Afet “Lego” misali devire devire “yıktı geçti” altyapıyı…
Sel ve heyalandan “direkt” etkilenmese bile komşusundaki yıkımdan dolayı “su” verilemeyen yahut “ulaşım” mağduru ilçelerimiz oldu.
Can kaybı elbette “birincil” kayıp…
“Ekonomi” de çöktü.
Afetin “yerel” olanaklarla tamirinin mümkün olmayacağı anlaşılınca, devlet “merkezi” olarak müdahale etti Kastamonu’ya…
3 “bakan”, 7 “vali”.
Bakan yardımcıları, genel müdürler, kaymakamlar…
Ülkemizin afet tarihinde belki de ilktir böylesi “yerinde” görevlendirme.
“Ordu” keza…
İnsan ve lojistik/istihkam gücü ile bölgede.
Koordinasyonu sağlamaya yönelik olarak afetzede ilçelerde “geçici” olarak görevlendirilen 7 vali misal…
İl Özel İdaresi teşkilatlarını “taşıdılar” Kastamonu’ya, ilçe merkezleri yanısıra köylere ilişkin çalışmalar gayesiyle.
Ülkemizin dört bir tarafındaki vatandaşlardan gelen yardımların Kastamonu OSB’deki bir depoda “tek el” üzerinden toplanması da son derece “mantıklı”…
Hem ihtiyacın tam zamanında gereksinim alanında giderilmesi hem de iç burkan yardım dağıtım görüntülerinin önüne geçilmesi namına “kıymetli”.
(Ana deponun “teknik” olarak imkanlarının artırılması elzem ancak, destek “yağıyor” çünkü…
“Endüstri mühendisi” katkısı düşünülmeli.)
Uygulamalarda “eksik” yok mu illa ki var…
“Kimi kuruluşların Bozkurt’a alınmadığı, HES, İnebolu buzhanesi, kayıp sayıları” iddiaları ile ilgili kamuoyunu ikna etmek çok mu zor?
Siyaseten ortadan “iki” parçaya ayrılmış, birbirlerine karşı yaşamın hemen her alanında “düşman” kesilmiş, birinin “ak” dediğine diğerinin doğrudan “kara” dediği ülkemizin genel haletiruhisinin mevcut hale yansımaması mümkün mü gerçi?…
Felaketzede can derdinde oysa.
Uzun ve hummalı bir “yara sarma süreci” yürüyor…

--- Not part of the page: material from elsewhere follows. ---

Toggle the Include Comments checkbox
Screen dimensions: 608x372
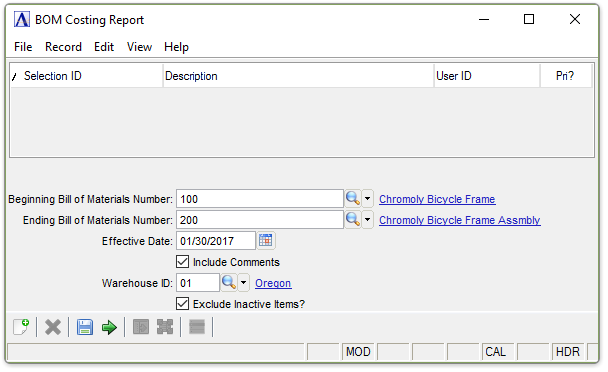coord(183,262)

İster “sağduyulu” ister “solduyulu” olalım, öncelikle felaketzedelerin acısına “saygı” duyalım, devletin çizdiği rotada elimizden gelen desteği sunalım.
Gün “dayanışma vakti”…
Yarın “hesap günü”.
Her ne kadar “doğal afet” dense de…
Bunun bir “insani felaket” olduğunu biliyoruz.